And... why the fuck would I conquoer worlds for no reason? Explain to me in the comments as to what significance does it have. I want to know. I am no idiot, I just forget things easily from this curse of mine inside my mind that 'holds back' my vast memories. Economics... F's dealing with that offscreen. Somewhere...
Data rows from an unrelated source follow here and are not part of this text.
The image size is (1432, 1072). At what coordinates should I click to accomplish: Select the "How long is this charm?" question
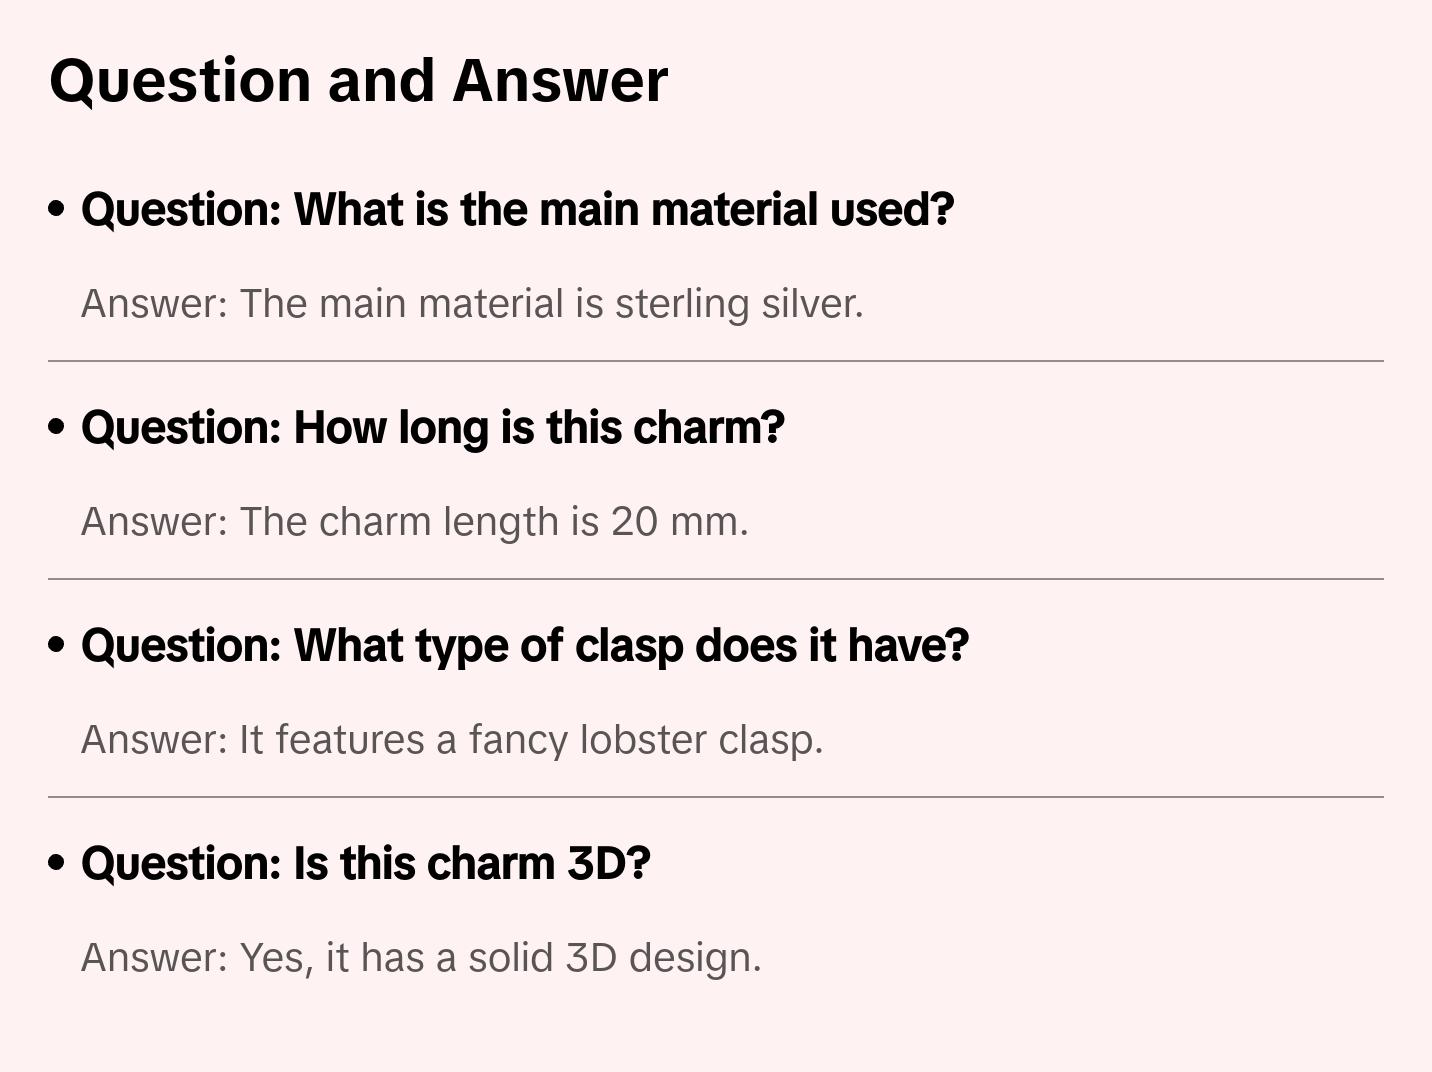tap(432, 428)
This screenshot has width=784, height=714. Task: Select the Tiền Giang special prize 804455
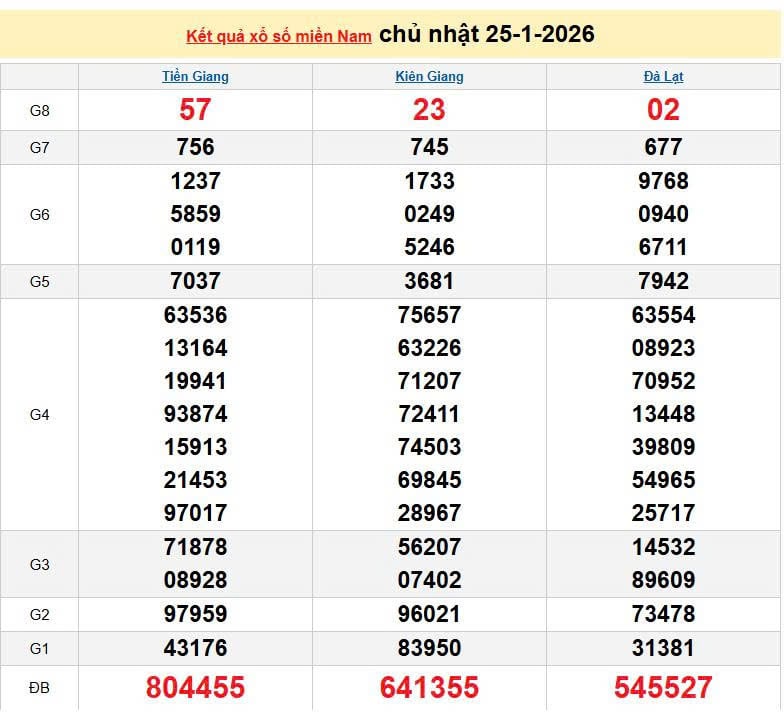[x=195, y=688]
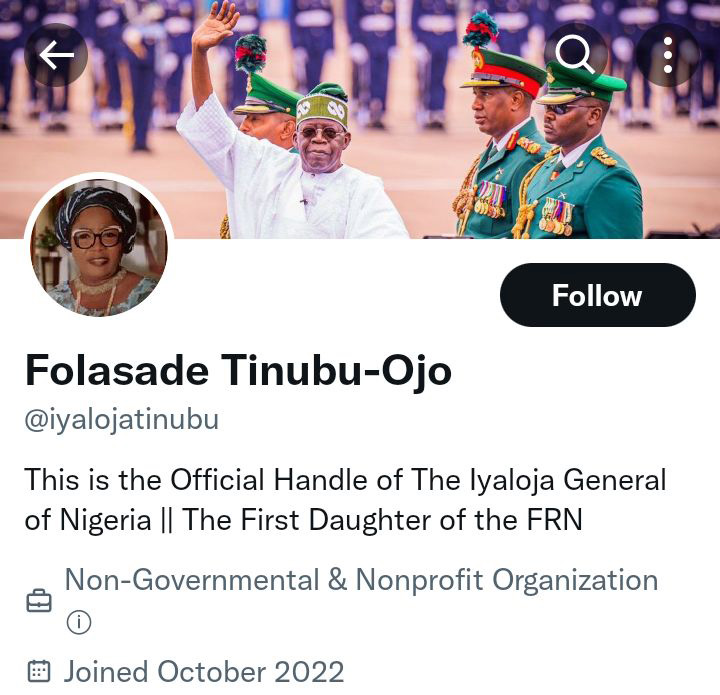Open the round profile picture
The image size is (720, 695).
pyautogui.click(x=98, y=249)

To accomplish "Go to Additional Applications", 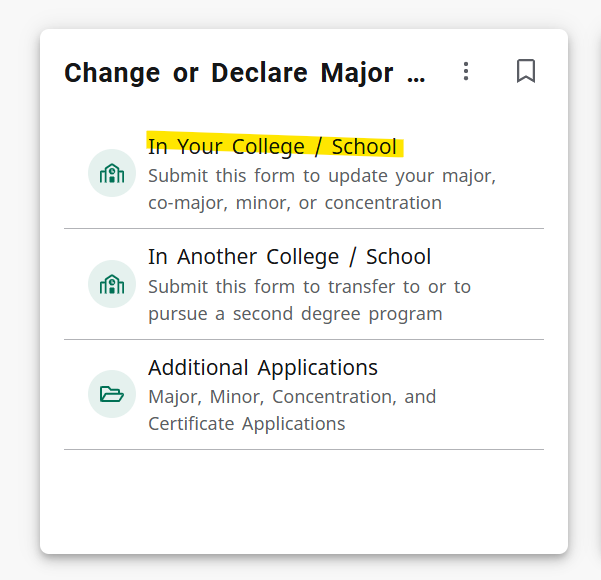I will coord(263,367).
I'm just a guy, wandering around in fictional universes for the sake of entertainment, and that's all. Simple? Boring? It's basic. Everyone, in multiversal universes have a goal. I don't. I just get pushed around to situations and I deal with it.

What do you want me to say? Ditch the Batman and go Iron Man? Start conquering worlds and set a government? Live my life as the multiverse's king? The thing is, I don't know what you want from me.

I don't know.

Anyways- While I'm currently changing myself into doing housework for the orphans, and teaching Jason how to throw a batarang, such and such, time passed as night fell.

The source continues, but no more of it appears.